Third, there is the interest of the outsider whom it would have been desirable to join. Of course, since the outsider is not before the court, he cannot be bound by the judgment rendered. This means, however, only that a judgment is not res judicata as to, or legally enforceable against, a nonparty. It obviously does not mean either (a) that a court may never issue a judgment that, in practice, affects a nonparty or (b) that (to the contrary) a court may always proceed without considering the potential effect on nonparties simply because they are not ‘ bound’ in the technical sense. Instead, as Rule 19(a) expresses it, the court must consider the extent to which the judgment may ‘ as a practical matter impair or impede his ability to protect’ his interest in the subject matter....

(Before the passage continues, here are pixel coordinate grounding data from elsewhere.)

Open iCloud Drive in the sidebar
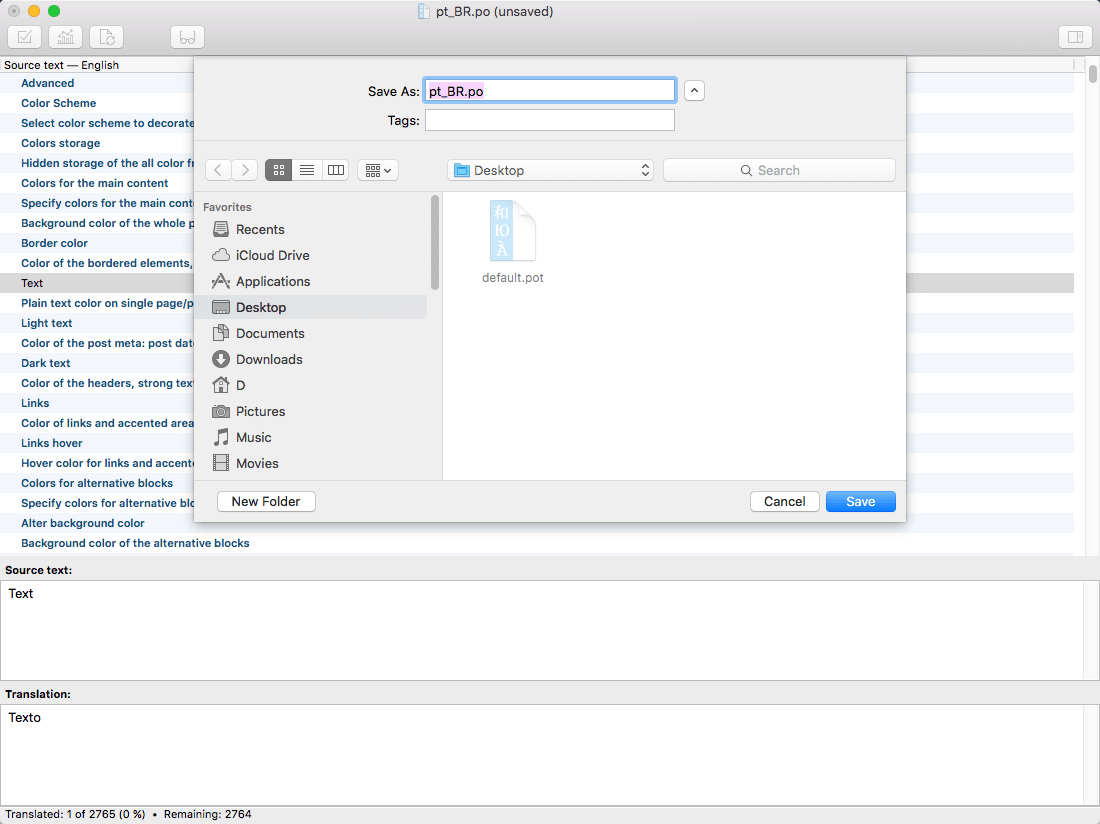The image size is (1100, 824). coord(272,255)
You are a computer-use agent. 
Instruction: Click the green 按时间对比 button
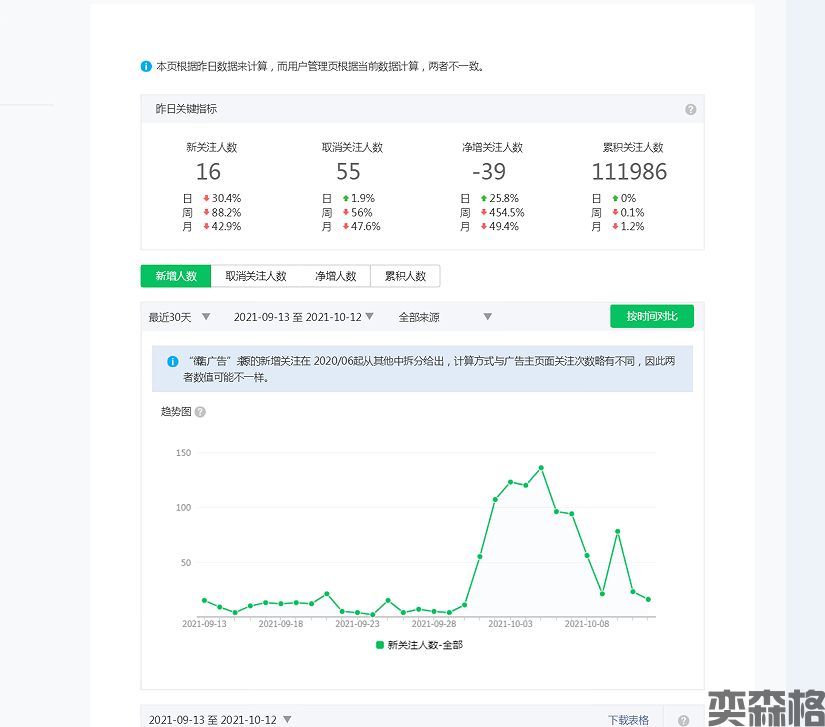point(652,316)
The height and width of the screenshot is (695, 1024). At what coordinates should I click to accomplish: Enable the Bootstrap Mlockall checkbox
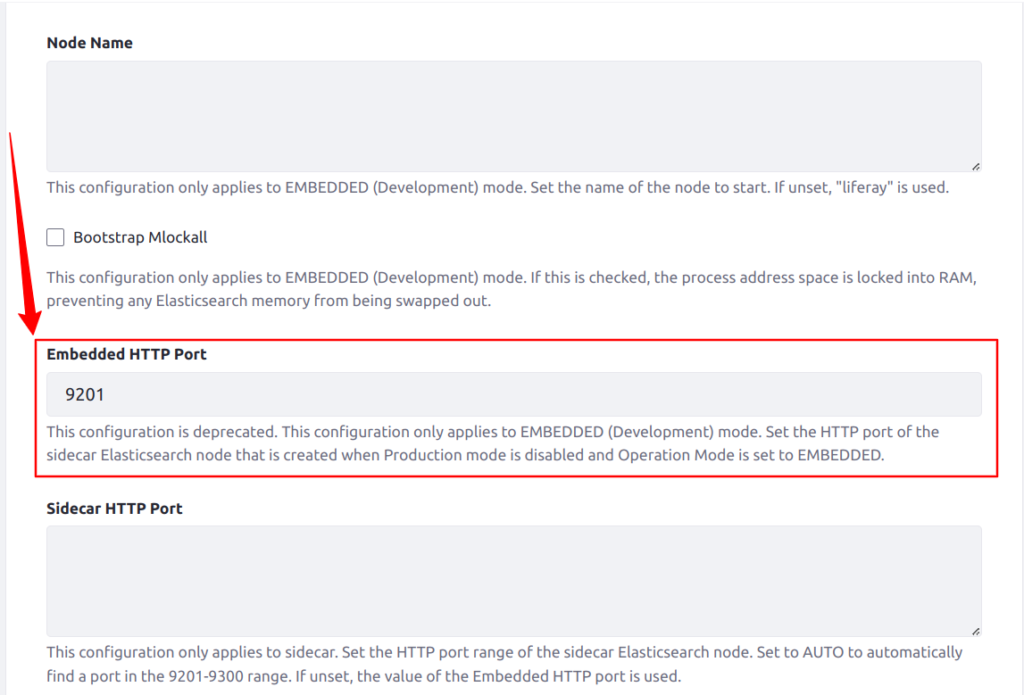[x=56, y=238]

Fourth, there remains the interest of the courts and the public in complete, consistent, and efficient settlement of controversies. We read the Rule's third criterion, whether the judgment issued in the absence of the nonjoined person will be ‘ adequate,’ to refer to this public stake in settling disputes by wholes, whenever possible, for clearly the plaintiff, who himself chose both the forum and the parties defendant, will not be heard to complain about the sufficiency of the relief obtainable against them....
Three of these " interests" strongly suggest that the instant action should be dismissed. First, a satisfactory alternative forum exists, a state court action in which both defendant and the Dilworth firm can be sued. Second, the public has a stake in settling the present dispute as a whole, which will be possible in a state court action. Third, defendant properly wishes to avoid multiple litigation and, possibly, inconsistent relief. " Equity and good conscience" compel the elimination of the possibility that the issue of Dilworth's liability for rent will be decided adversely to the surety in both actions.

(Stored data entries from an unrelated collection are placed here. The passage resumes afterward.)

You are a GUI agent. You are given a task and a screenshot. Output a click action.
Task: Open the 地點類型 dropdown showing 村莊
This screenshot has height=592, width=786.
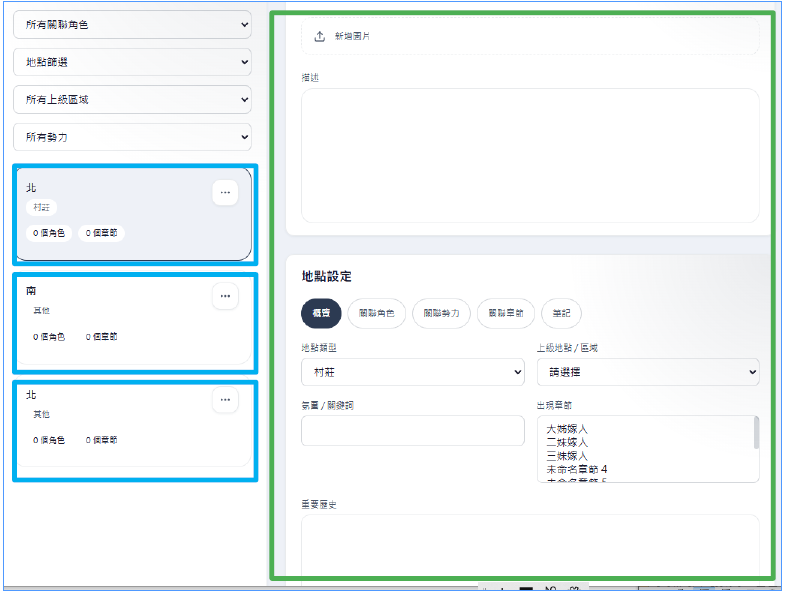[413, 372]
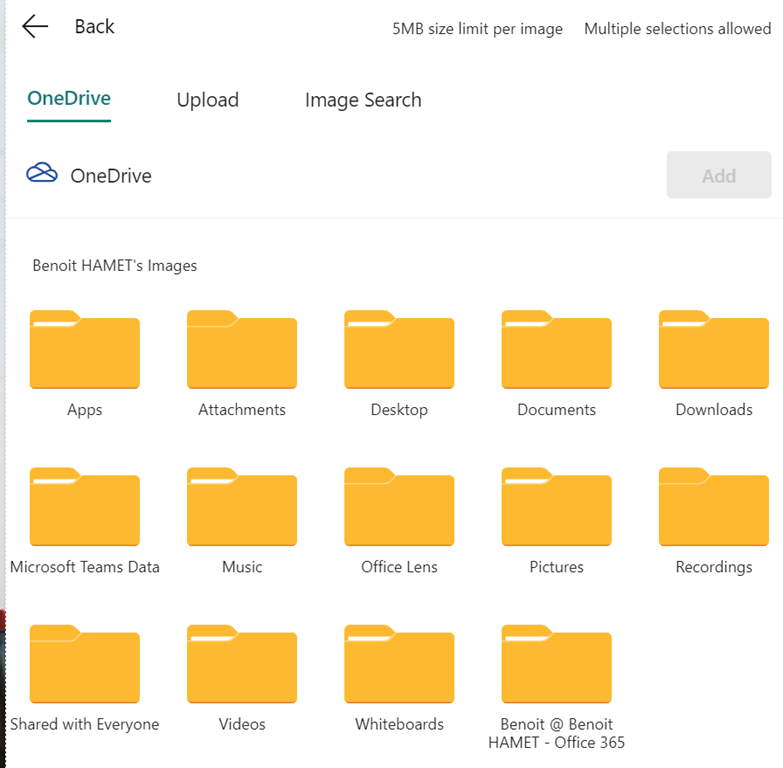Open the Pictures folder
The width and height of the screenshot is (783, 768).
pyautogui.click(x=556, y=507)
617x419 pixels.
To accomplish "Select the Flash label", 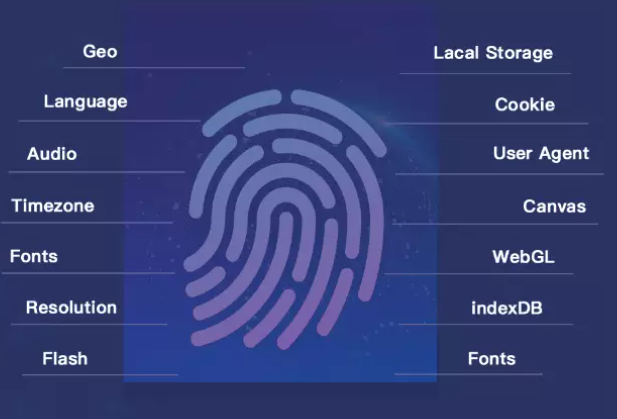I will coord(65,358).
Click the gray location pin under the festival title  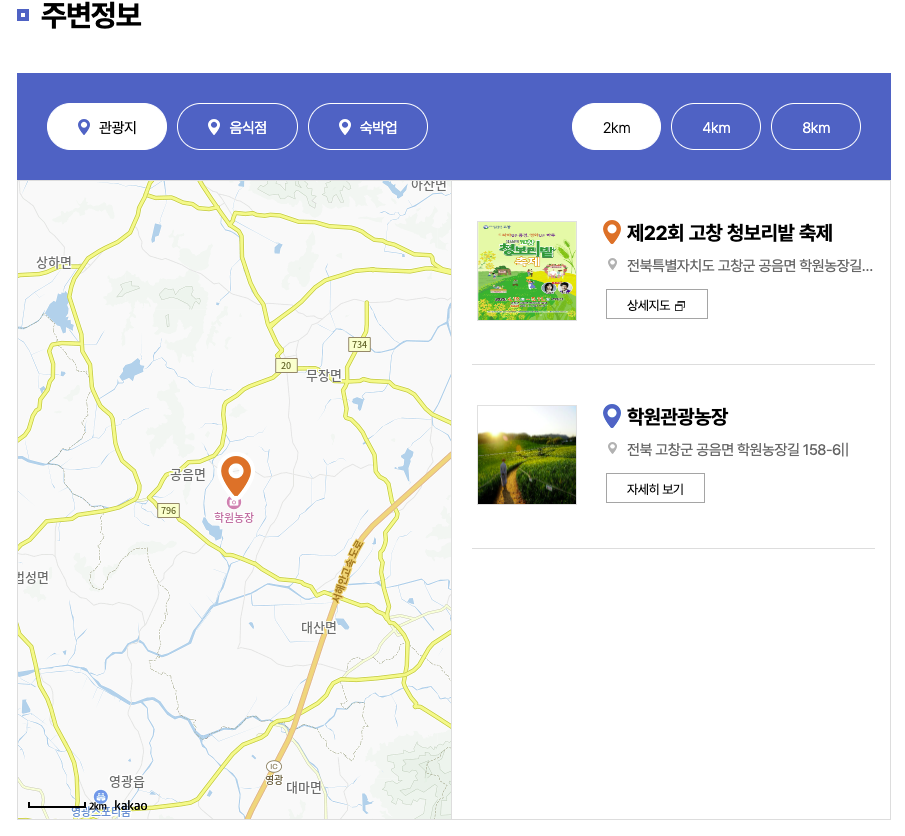pyautogui.click(x=612, y=266)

See Steel Valley Author. v. Union Switch & Signal Div., 809 F.2d 1006, 1015 (3d Cir.1987):
The motion to dismiss for failure to join an indispensable party will be granted.
Finally, we are instructed to consider whether the plaintiff [Steel Valley] will have an adequate remedy if the action is dismissed for nonjoinder. Fed.R.Civ.P. 19(b). Clearly, the Pennsylvania state court is a ready forum available to all parties. This fact favors a finding of indispensability and thus would require a remand to the state court. Not only is the state court available for resolution of this controversy, but it also may be the most appropriate forum for consideration of Steel Valley's particular cause of action, see Tick v. Cohen, 787 F.2d 1490, 1495 n. 5 (11th Cir.1986) (presence of a state forum has been found to be particularly compelling in diversity jurisdiction cases), which, among other features, includes real property interests-traditionally a state concern. Therefore, consideration of each of the Rule 19(b) factors leads to the conclusion urged upon us by Steel Valley that Radice-Ease is an indispensable party to Steel Valley's action.